Importantly, the neurobiological profile of BD-I appears heterogeneous. While DLPFC hypoactivation is commonly reported, task-based studies have also described paradoxical hyperactivation in executive regions, potentially reflecting inefficient compensatory recruitment under specific cognitive loads, state effects, or illness-related moderators. This intra-subtype variability has been interpreted within a “neural inefficiency” framework, in which prefrontal recruitment may show a non-linear (inverted U-shaped) relationship with task demand—relatively greater activation at lower loads, followed by reduced activation when cognitive demands exceed available capacity (36–39).
Despite these advances, a major limitation in the literature is the persistent tendency to treat BD as a homogeneous entity, potentially obscuring subtype-specific mechanisms. Neuroimaging models have historically been derived predominantly from BD-I cohorts, whereas Bipolar II Disorder (BD-II) has been underrepresented or conflated with BD-I in mixed-sample designs (40, 41).

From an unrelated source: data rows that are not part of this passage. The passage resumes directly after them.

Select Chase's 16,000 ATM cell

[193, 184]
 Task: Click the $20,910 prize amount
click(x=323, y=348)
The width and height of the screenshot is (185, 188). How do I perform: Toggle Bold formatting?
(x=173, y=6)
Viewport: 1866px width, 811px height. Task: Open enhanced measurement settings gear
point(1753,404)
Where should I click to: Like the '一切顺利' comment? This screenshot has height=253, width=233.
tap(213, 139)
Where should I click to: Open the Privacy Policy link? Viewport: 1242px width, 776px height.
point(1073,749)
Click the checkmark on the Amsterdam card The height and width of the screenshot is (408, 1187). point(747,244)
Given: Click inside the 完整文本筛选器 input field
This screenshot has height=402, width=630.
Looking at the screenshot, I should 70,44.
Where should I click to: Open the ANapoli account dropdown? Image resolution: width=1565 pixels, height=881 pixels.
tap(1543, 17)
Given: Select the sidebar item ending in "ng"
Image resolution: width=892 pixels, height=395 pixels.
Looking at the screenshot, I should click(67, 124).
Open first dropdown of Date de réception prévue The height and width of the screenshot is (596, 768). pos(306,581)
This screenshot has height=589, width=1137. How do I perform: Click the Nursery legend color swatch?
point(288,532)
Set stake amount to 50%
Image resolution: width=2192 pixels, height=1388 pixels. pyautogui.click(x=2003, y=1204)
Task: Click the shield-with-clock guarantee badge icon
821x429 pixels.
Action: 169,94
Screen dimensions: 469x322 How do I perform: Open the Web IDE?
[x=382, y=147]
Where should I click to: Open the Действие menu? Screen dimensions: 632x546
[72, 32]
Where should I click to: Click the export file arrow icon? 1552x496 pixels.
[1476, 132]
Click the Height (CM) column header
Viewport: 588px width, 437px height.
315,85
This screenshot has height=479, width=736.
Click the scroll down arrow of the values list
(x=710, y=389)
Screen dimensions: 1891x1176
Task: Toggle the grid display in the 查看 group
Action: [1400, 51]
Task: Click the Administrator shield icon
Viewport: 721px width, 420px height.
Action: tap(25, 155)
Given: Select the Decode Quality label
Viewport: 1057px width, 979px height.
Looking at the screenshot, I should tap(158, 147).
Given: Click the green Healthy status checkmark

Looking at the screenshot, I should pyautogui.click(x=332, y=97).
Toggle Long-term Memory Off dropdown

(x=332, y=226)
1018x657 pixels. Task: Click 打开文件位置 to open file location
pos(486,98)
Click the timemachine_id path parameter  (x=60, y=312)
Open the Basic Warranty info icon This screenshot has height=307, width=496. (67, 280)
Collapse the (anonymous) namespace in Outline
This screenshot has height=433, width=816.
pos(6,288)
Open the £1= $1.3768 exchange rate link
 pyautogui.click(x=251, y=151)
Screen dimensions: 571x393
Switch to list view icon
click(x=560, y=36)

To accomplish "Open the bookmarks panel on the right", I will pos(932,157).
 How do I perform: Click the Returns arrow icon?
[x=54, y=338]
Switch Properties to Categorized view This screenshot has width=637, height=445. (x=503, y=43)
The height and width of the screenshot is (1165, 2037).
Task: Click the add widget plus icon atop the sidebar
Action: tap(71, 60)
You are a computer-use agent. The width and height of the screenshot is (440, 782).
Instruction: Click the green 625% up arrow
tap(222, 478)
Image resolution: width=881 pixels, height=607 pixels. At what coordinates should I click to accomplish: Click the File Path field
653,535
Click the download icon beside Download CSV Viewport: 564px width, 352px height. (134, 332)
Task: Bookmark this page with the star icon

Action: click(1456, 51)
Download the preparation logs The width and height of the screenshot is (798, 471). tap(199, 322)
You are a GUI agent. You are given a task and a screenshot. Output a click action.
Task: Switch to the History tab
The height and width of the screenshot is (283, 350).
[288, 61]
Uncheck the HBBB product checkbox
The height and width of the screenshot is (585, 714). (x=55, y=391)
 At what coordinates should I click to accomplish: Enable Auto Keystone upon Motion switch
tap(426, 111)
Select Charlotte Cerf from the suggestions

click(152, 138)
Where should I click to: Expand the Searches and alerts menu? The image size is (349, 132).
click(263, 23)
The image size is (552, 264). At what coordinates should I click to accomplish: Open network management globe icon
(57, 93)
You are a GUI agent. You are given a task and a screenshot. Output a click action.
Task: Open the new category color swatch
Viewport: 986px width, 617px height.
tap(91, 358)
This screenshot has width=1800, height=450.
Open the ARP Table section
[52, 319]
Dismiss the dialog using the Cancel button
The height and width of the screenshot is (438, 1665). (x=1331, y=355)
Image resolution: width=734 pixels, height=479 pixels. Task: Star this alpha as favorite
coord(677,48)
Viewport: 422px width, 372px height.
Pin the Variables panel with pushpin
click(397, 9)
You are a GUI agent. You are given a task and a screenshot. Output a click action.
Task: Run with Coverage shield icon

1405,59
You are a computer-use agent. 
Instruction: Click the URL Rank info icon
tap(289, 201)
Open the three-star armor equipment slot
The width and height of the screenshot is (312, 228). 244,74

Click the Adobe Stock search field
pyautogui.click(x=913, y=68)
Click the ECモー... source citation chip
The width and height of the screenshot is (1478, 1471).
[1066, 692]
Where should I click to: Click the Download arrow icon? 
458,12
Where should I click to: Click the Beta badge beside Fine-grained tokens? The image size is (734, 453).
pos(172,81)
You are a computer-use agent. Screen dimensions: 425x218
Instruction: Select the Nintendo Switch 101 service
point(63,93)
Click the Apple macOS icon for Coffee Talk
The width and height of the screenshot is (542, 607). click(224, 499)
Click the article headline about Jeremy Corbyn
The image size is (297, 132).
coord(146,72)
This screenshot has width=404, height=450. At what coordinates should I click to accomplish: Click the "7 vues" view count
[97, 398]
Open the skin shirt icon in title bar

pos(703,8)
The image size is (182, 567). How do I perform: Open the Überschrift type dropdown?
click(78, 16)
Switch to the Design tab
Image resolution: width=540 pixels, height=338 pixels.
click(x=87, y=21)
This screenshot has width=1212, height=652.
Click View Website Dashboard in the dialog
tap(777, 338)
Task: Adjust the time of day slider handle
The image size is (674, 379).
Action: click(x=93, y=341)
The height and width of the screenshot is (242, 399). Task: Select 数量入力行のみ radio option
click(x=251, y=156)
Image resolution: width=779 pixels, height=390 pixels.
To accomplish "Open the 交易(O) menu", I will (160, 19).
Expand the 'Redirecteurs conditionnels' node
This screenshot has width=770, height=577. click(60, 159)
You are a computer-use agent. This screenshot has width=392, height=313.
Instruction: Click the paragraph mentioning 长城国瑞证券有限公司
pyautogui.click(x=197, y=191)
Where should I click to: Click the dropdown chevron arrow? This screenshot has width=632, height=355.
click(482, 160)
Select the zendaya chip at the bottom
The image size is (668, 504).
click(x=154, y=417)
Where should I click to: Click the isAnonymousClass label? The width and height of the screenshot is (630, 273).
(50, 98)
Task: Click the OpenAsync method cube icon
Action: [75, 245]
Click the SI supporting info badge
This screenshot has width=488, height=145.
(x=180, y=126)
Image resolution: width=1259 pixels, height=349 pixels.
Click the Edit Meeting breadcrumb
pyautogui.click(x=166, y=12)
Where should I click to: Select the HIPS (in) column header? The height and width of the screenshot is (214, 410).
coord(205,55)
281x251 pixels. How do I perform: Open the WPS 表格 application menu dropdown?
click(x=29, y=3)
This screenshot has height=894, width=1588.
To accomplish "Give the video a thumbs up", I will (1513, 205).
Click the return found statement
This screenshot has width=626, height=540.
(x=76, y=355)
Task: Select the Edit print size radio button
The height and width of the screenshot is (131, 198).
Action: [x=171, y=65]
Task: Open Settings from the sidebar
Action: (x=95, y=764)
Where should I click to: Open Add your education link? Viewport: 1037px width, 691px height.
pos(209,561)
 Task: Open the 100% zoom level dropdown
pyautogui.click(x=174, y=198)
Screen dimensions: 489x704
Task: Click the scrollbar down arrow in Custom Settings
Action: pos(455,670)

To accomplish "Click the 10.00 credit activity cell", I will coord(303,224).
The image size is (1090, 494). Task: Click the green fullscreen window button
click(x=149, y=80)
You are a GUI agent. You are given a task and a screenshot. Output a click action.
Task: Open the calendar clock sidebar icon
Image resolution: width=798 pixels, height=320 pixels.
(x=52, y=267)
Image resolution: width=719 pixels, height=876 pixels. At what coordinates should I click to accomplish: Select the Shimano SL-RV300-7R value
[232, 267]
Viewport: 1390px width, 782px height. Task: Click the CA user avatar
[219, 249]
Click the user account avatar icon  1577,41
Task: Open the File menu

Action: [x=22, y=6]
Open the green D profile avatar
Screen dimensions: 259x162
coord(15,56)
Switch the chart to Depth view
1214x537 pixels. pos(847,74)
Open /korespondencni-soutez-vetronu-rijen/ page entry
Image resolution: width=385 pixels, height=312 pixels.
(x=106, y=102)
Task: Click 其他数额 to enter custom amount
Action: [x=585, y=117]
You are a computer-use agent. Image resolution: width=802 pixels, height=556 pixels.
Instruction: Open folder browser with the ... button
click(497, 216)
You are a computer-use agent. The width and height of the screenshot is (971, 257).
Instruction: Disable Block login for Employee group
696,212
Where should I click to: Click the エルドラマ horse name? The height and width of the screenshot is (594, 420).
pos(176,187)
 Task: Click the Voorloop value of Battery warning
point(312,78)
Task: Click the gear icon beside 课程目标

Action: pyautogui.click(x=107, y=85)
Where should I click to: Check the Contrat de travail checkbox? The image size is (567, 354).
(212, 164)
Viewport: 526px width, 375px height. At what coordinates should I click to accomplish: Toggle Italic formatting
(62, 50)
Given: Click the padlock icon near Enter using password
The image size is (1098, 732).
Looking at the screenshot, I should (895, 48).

This grouping approach often assumes BD-II is a milder form; however, clinical evidence indicates BD-II confers a substantial and distinct burden, characterized by more frequent and persistent depressive episodes, higher rates of mixed features and rapid cycling, and marked functional impairment, with suicide risk comparable to—or in some reports exceeding—that of BD-I (42–44). BD-II is also more prevalent among women and frequently co-occurs with anxiety disorders, personality pathology, and multiple somatic comorbidities, further underscoring its clinical distinctiveness (44). Consequently, it remains unclear whether WM deficits in BD-II reflect the same neural dysfunctions described in BD-I or instead follow a distinct pathophysiological trajectory linked to its predominant depressive polarity (45). Direct neuroimaging comparisons between BD-I and BD-II remain sparse and yield competing interpretations. Some evidence supports a severity-continuum account, suggesting BD-II shows an intermediate pattern of prefrontal dysfunction between healthy controls and BD-I (38). In contrast, other studies point to neural dissociation, with relatively preserved DLPFC activation but selective alterations in frontopolar and parietal regions in BD-II, implying a distinct mechanistic profile (46). Moreover, while reduced task-related DMN suppression is often highlighted as a hallmark in BD-I (47), it remains uncertain whether this biomarker generalizes to BD-II. Crucially, it is also unknown whether BD-II exhibits the same vulnerability to emotional interference as BD-I, or if it retains a distinct capacity for top-down regulation when facing affective distractors.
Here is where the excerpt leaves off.